Code Structure

OpenPathSampling can be divided into several subsystems that interact with each other. Usually, new additions to the code will focus on only a small number of these subsystems – often just one. Knowing how they all fit together will help you identify what you should add.

Storing to file (Storage)

Underlying everything in OpenPathSampling is the storage subsystem. Nearly all OPS objects inherit from our storable object classes, which makes the objects themselves storable (enabling things like restart files). While you shouldn’t need to modify the implementation of storage, you will need a basic understand of what storage can and can’t automatically do, and you may occasionally need to override some methods. All of this is covered in the documentation on storage.

Representing simulation data

These are the core representations of simulation data. These are Snapshot, Trajectory, Sample, MoveChange, and SampleSet.

You generally won’t need to modify or subclass these (except for Snapshots, which some DynamicsEngines might need to subclass). If you’re writing new analysis tools, you’ll need to be familiar with how these work. See the section on data objects in OPS.
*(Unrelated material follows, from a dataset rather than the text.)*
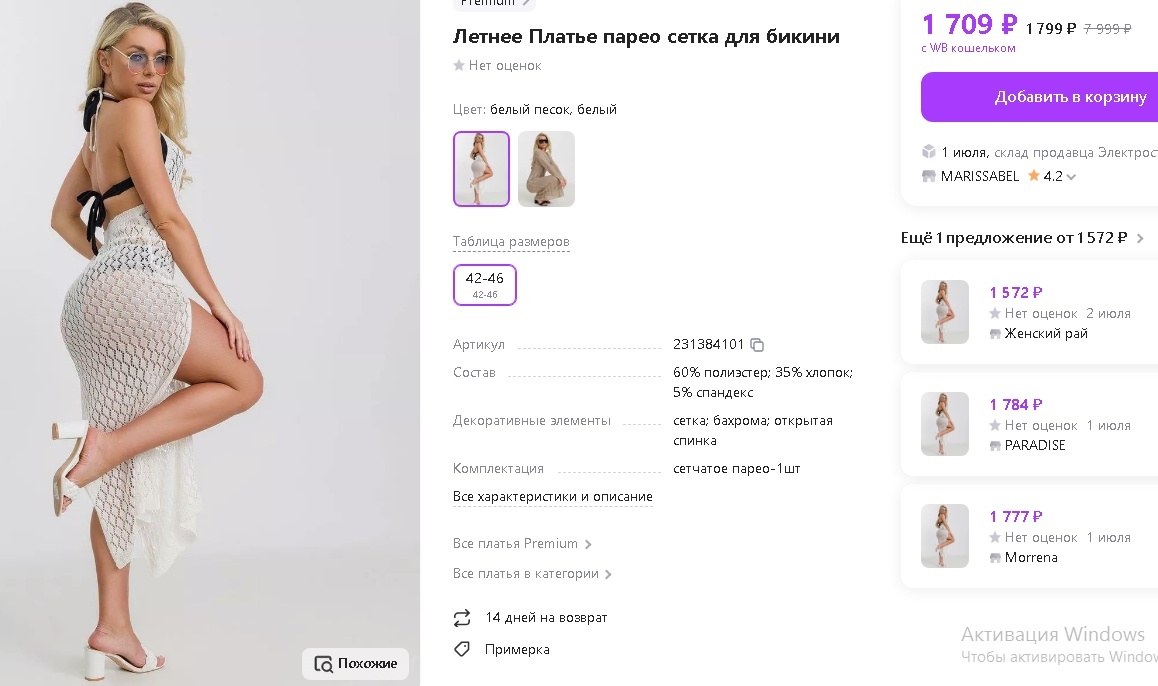
Task: Expand Все платья в категории
Action: 530,573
Running Dynamics (Engines)

The engines subsystem runs the dynamics. If you want to add a new molecular dynamics engine, this is the subsystem you’ll need to become familiar with.

The main classes you may need to subclass are:

In addition, you may need to add custom snapshot features. See the documentation on engines in order to learn more about adding support for new engines.
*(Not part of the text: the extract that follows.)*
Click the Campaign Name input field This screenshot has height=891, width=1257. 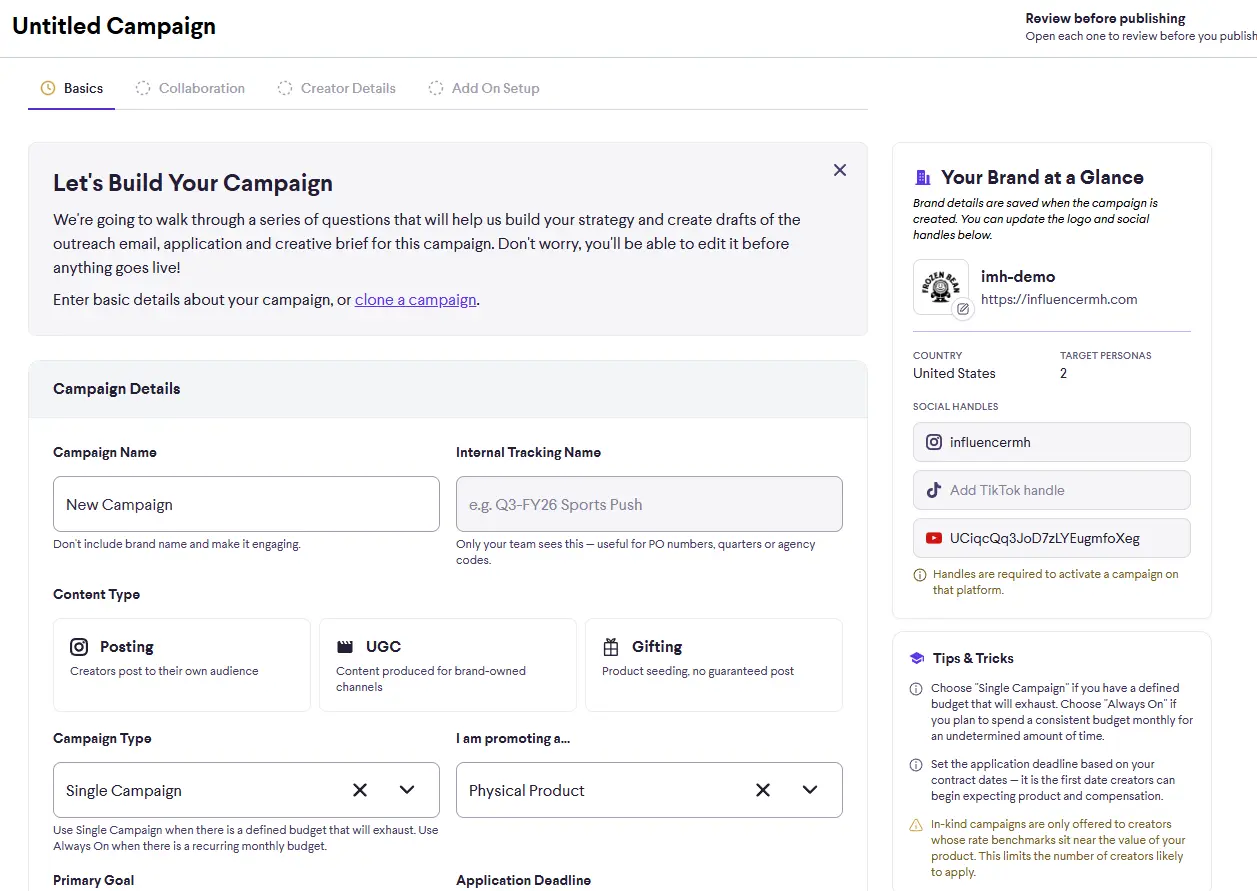246,504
Interpreting Dynamics (CVs and Volumes)

For the dynamics to have any sense, we need to be able to analyze each frame. The subsystem of the code is mainly focused on frame-by-frame analysis of a trajectory (i.e., the input is a single Snapshot).
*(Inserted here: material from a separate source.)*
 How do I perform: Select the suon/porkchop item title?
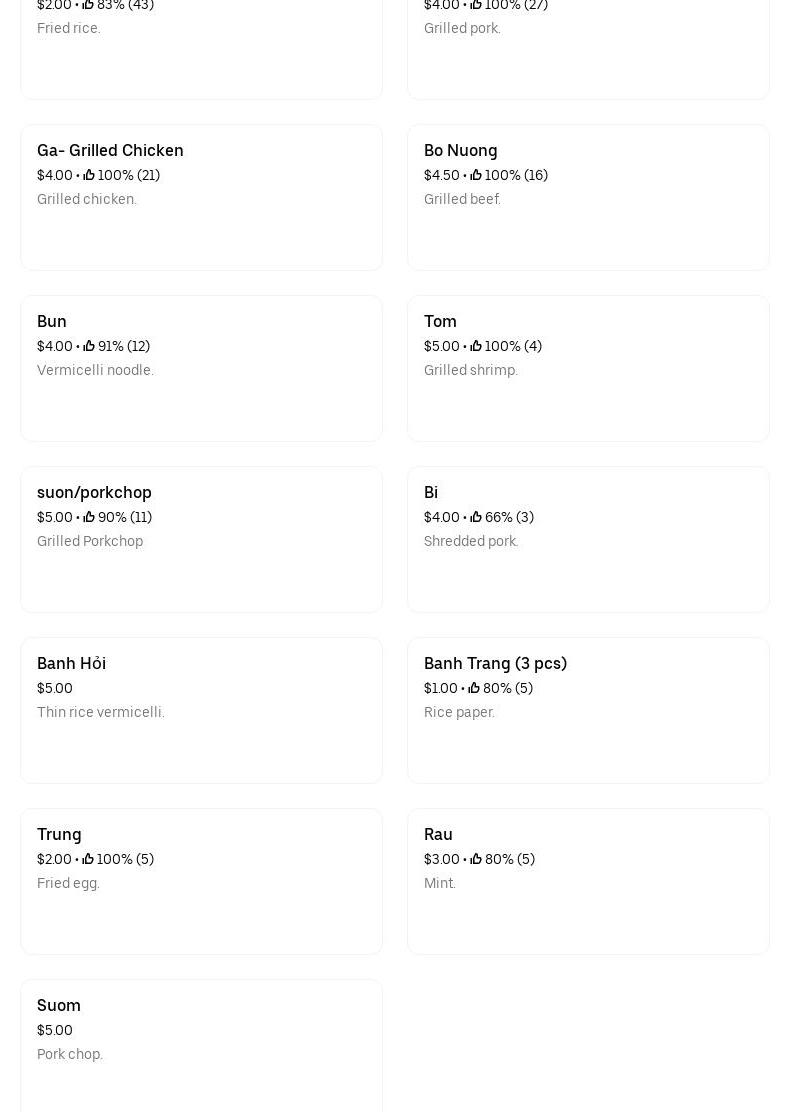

The main classes here are:

  • CollectiveVariable, which maps a snapshot to some quantity (usually a single float). This could be, e.g., a specific distance of interest.

  • Volume, which maps a snapshot to a boolean value, indicating whether the snapshot is within that phase space volume. This could represent a stable state, or the “inside” of an interface in TIS.

The main reason you might subclass these is if you want to create a custom CollectiveVariable wrapper for some analysis package. We already have wrappers for MDTraj and PyEmma; more wrappers would be welcome! Details on what to do are including in the section on collective variables.

Path Ensembles (Ensembles)

For efficient path sampling, we need to not only run dynamics, but also to know when to stop the dynamics. In the earlier path sampling methods, all dynamics were of a fixed length. But more recent approaches have gained significant efficiency by defining stopping criteria that depend on the trajectory that has been run so far. These stopping criteria can be derived from the particle path ensemble being sampled, and for us, this is one of the primary purposes of the Ensemble object.

In general, we discourage you from trying to subclass Ensemble. In most cases, it is probably easier to use our existing tools and to create the ensemble you want from them. ???TODO: add docs about writing custom ensembles???

If you need to create custom ensembles, it is very likely that you will also want to create a custom TransitionNetwork. See the discussion under “Higher-Level Tools.”

Monte Carlo Moves (PathMovers)

Path sampling is Monte Carlo in path space, so of course we need objects that perform Monte Carlo moves. These are our PathMovers.

Creating custom Monte Carlo moves is one of the common tasks for developers of new techniques in path sampling, and so we have tried to make it easy. However, in order to make it easy for other users to mix-and-match your custom path movers with other path movers, you should also implement a custom MoveStrategy. Details on both of these are in the documentation on subclassing PathMovers and MoveStrategies.

Higher-Level Tools (Networks and MoveStrategies)

In real path sampling simulations, there are often many ensembles and many path movers. Furthermore, frequently each ensemble needs to know its context – how it relates to other ensembles – in order for its analysis to have any meaning.

For this reason, we have created some higher-level tools which act as factories for the ensembles and path movers. If you are interested in doing path sampling of a custom ensemble, then you probably want to write a custom TransitionNetwork object. This isn’t necessary if your ensemble is only used temporarily, but if you actually intend to sample and analyze that ensemble, it should be part of the TransitionNetwork. The documentation on networks ???move from topics??? explains how to create custom networks.

As mentioned above, if you’re writing a custom path mover, you’ll also want to write a custom MoveStrategy. The MoveStrategy allows a user to define a desired type of move. For example, using MoveStrategy, a user could, in one or two lines, choose to have a different method for selecting the shooting point, or could even create two sets of shooting moves for the different methods.

The MoveStrategy is then appended to the MoveScheme, which sorts the strategies into a meaningful order, and then asks each strategy to create its moves. Details on creating MoveStrategies are with the documentation on custom path movers.

Simulations (PathSimulators)

Most of OPS is designed around path sampling: that is, the Monte Carlo sampling of path ensembles. However, much of the machinery can be used for other purposes. If you’re interested in using OPS for something other than path sampling, you’ll need to create a new PathSimulator subclass. The PathSimulator is essentially the “main” function of OPS, and details on subclassing it can be found in the section on PathSimulators.